» **REQUIRED ACTION**:
Print the lines below exactly, beginning with the one that contains "The height and width of the screenshot is (658, 1626)." and stopping after the last line.

________________

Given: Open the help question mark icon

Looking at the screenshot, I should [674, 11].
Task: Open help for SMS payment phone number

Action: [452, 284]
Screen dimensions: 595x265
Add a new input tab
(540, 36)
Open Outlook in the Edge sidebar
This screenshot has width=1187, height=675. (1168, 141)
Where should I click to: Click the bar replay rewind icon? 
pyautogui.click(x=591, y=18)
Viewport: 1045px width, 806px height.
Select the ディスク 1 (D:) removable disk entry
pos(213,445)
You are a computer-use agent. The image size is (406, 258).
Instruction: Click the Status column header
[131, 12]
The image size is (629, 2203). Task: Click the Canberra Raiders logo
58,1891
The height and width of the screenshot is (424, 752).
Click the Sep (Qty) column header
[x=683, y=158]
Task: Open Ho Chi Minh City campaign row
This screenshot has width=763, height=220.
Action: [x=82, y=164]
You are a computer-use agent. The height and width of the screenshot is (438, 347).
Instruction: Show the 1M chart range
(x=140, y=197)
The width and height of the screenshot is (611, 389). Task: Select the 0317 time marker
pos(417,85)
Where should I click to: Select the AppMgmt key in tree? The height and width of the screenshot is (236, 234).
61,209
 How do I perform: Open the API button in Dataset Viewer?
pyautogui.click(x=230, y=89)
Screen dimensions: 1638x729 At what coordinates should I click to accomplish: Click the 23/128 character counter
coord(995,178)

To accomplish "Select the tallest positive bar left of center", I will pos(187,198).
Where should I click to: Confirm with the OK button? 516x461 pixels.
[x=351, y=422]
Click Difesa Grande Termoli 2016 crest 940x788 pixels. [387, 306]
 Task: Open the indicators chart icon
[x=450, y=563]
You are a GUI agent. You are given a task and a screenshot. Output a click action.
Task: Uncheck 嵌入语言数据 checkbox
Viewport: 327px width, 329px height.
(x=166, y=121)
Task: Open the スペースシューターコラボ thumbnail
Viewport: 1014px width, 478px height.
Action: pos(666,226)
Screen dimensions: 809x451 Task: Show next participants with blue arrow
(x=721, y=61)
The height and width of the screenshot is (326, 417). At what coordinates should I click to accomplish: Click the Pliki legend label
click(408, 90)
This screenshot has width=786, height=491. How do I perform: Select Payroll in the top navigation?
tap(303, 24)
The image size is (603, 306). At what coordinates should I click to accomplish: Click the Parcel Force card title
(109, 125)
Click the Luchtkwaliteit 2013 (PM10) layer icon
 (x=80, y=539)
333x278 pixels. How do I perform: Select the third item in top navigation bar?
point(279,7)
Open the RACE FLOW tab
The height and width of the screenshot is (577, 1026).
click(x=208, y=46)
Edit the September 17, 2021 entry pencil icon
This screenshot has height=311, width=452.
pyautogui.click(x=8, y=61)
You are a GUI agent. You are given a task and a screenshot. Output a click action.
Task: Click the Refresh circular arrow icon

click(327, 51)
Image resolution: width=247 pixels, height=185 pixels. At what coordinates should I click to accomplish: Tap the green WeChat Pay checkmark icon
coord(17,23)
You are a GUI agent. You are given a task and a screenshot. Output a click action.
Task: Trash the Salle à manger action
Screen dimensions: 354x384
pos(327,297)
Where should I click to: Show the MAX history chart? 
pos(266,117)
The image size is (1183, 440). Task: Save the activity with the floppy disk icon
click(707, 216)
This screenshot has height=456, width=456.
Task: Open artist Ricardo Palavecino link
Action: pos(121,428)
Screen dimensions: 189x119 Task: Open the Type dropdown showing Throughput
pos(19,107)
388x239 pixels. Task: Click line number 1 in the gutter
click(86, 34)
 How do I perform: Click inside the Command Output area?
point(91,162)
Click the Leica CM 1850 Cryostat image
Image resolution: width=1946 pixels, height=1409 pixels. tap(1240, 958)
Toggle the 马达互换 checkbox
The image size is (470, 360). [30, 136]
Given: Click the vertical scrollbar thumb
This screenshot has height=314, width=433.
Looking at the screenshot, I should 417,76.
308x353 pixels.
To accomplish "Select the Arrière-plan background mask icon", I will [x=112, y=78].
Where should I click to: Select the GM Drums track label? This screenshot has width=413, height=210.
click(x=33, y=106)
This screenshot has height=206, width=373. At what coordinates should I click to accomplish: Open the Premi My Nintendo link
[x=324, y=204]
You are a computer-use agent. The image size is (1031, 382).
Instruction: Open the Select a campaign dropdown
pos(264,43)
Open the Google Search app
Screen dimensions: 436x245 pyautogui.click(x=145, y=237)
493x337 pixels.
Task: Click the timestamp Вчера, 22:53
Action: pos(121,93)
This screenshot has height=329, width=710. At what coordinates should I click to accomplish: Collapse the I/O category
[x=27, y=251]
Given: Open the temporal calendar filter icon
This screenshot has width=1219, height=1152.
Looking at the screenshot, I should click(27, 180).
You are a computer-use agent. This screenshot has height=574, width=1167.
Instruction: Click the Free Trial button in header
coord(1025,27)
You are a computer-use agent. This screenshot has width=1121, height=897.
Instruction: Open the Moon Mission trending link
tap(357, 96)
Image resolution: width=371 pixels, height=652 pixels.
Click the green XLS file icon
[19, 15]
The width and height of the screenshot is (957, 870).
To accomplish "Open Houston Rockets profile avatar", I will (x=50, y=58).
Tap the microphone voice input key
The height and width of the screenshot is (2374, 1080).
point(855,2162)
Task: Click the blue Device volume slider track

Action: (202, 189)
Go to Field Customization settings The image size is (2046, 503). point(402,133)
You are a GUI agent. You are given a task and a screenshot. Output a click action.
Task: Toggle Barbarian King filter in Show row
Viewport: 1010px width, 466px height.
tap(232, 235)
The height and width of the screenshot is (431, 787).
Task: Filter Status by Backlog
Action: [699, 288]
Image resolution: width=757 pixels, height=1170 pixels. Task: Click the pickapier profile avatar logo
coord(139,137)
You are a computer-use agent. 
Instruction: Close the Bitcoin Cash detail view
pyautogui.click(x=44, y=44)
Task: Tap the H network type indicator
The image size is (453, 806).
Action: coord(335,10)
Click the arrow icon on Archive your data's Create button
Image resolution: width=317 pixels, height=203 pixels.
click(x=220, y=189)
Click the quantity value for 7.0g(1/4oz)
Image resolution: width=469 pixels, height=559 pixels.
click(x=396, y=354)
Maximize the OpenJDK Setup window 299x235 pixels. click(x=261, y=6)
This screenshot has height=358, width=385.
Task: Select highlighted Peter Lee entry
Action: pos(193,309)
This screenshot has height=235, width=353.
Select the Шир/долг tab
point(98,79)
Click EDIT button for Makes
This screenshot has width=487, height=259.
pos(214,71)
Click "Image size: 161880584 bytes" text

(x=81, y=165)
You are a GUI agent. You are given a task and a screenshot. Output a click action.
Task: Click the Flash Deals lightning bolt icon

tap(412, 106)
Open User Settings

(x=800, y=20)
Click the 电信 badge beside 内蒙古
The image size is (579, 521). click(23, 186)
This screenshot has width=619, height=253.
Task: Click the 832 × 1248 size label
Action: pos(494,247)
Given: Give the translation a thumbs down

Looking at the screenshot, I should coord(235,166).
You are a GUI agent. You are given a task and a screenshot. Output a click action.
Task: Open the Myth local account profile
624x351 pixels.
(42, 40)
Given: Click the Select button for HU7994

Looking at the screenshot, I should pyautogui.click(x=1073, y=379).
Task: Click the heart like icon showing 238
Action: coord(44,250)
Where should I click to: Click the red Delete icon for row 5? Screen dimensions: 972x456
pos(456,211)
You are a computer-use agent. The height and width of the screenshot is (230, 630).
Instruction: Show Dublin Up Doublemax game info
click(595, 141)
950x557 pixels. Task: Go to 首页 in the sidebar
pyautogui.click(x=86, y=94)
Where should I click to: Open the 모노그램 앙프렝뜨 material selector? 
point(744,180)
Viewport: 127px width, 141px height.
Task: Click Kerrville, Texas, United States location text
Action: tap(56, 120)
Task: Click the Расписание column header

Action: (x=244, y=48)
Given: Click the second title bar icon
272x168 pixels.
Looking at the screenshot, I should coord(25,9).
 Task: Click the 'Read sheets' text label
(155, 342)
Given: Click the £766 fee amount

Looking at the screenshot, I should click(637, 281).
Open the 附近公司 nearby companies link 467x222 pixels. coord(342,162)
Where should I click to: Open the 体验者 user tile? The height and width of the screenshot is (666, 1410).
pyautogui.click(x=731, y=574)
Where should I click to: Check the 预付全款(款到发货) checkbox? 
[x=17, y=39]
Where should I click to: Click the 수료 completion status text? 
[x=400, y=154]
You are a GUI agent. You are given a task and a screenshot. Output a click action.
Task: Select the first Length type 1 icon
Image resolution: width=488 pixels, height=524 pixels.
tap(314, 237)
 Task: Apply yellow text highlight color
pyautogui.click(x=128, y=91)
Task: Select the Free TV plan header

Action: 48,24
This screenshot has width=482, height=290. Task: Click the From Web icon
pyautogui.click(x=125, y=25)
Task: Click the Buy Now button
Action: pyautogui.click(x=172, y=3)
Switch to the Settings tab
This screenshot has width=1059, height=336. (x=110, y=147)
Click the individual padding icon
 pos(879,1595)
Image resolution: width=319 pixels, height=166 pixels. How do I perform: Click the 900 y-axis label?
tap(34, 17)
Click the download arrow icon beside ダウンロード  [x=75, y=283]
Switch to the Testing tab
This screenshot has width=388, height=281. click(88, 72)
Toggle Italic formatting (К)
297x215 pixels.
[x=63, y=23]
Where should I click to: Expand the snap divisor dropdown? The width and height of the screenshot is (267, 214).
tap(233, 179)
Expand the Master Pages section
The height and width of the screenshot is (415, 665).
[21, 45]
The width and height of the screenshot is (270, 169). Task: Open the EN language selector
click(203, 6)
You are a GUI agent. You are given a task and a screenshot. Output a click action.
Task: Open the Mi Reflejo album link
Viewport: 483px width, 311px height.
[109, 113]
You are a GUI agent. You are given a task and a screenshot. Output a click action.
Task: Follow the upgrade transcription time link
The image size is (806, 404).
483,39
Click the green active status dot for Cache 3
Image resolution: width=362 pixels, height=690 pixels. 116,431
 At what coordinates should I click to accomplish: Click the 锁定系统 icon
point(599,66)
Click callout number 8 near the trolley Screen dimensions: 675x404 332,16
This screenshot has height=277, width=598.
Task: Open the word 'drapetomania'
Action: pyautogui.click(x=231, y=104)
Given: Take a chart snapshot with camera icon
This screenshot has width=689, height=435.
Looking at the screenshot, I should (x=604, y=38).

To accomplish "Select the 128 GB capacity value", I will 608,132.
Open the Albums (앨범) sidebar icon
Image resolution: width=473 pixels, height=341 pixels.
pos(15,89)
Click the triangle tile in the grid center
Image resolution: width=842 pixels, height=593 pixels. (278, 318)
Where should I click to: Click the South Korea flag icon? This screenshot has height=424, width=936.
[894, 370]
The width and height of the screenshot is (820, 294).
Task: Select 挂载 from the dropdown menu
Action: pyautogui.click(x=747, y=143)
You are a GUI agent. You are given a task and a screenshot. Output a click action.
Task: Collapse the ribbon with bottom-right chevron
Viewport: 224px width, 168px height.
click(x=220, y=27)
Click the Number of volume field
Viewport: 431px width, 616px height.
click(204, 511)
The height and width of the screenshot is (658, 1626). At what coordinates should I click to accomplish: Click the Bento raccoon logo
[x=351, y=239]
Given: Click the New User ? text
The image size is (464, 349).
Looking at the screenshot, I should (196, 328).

________________

» **RESULT OF THE EXERCISE**:
The height and width of the screenshot is (658, 1626). At what coordinates should I click to accomplish: Click the Bento raccoon logo
[x=351, y=239]
Given: Click the New User ? text
The image size is (464, 349).
Looking at the screenshot, I should (196, 328).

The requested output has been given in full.